Buhari also ordered the country’s police agencies to arrest fugitive prisoners and arrest perpetrators who are “believed to be deadly criminals,” the president said.

Nnamdi Kanu, leader of the separatist group, IPOB, has denied the organization’s involvement in the attacks.

He told CNN: “We have no hand in what happened in Owerri, Imo State. That said, we recognize and acknowledge the anger, resentment and sense of injustice that many people feel, especially the younger ones. “, he said. dit.

“So what happens now is that people are trying to avenge the death of their loved ones at the hands of the Nigerian security services. Some people, I think, took it upon themselves to say ‘enough is enough.’ Wherever a government allows injustice to sink, they only invite anarchy, Kanu added.

Nigerian officials killed 150 peaceful protesters, according to the Amnesty report
The Nigerian government banned IPOB and appointed a terrorist organization in 2017 after its persistent demands for independence fueled periodic clashes with security forces, resulting in the loss of lives.

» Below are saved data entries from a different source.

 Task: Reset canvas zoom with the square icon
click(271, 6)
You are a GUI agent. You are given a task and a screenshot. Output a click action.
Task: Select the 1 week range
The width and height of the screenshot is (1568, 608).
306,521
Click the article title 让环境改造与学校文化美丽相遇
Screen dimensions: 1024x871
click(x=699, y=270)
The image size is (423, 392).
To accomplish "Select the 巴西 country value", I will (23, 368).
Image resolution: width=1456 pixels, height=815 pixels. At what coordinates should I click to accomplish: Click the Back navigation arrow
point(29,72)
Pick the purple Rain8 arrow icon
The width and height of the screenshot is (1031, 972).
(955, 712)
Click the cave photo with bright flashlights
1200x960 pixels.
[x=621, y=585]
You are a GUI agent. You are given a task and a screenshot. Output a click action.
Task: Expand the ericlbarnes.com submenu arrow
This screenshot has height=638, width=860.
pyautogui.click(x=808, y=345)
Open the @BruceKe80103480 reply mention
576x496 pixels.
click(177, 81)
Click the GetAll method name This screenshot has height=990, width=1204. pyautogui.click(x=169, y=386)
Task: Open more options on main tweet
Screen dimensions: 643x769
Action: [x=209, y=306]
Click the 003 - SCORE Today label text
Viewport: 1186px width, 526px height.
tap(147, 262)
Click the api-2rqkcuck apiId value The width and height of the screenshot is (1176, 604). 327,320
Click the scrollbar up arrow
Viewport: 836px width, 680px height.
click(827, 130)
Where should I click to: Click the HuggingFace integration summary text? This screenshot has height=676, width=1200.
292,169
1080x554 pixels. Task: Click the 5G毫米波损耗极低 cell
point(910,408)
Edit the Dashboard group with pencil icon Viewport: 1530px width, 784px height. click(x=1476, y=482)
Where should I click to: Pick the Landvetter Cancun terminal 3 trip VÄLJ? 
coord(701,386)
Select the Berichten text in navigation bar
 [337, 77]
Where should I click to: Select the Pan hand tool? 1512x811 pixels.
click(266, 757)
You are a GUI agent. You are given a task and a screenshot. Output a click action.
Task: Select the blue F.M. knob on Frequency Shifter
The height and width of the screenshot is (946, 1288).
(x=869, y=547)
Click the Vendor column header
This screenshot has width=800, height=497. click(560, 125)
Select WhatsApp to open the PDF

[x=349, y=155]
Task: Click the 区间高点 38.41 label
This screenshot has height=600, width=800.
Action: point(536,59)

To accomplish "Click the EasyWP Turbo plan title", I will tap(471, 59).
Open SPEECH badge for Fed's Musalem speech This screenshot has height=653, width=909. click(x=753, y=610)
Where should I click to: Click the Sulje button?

The Buhari regime has continued to curb the activities of the IPOB, fearing that an escalation of secessionism, particularly in the group’s strongholds in eastern Nigeria, could spark another civil war between Nigeria and Biafra.

In a 2016 report, Amnesty International accused Nigerian security forces of having considered the killing of dozens of pro-Biafra pro-armed protesters. The allegations were denied by the Nigerian army at the time.
In 1967, a high-ranking military officer – Chukwuemeka Odumegwu Ojukwu – led the separatist republic of Biafra, a secessionist state excavated in southeastern Nigeria.

It provoked a bitter civil war from 1967 to 1970 and more than a million people starved to death after the war.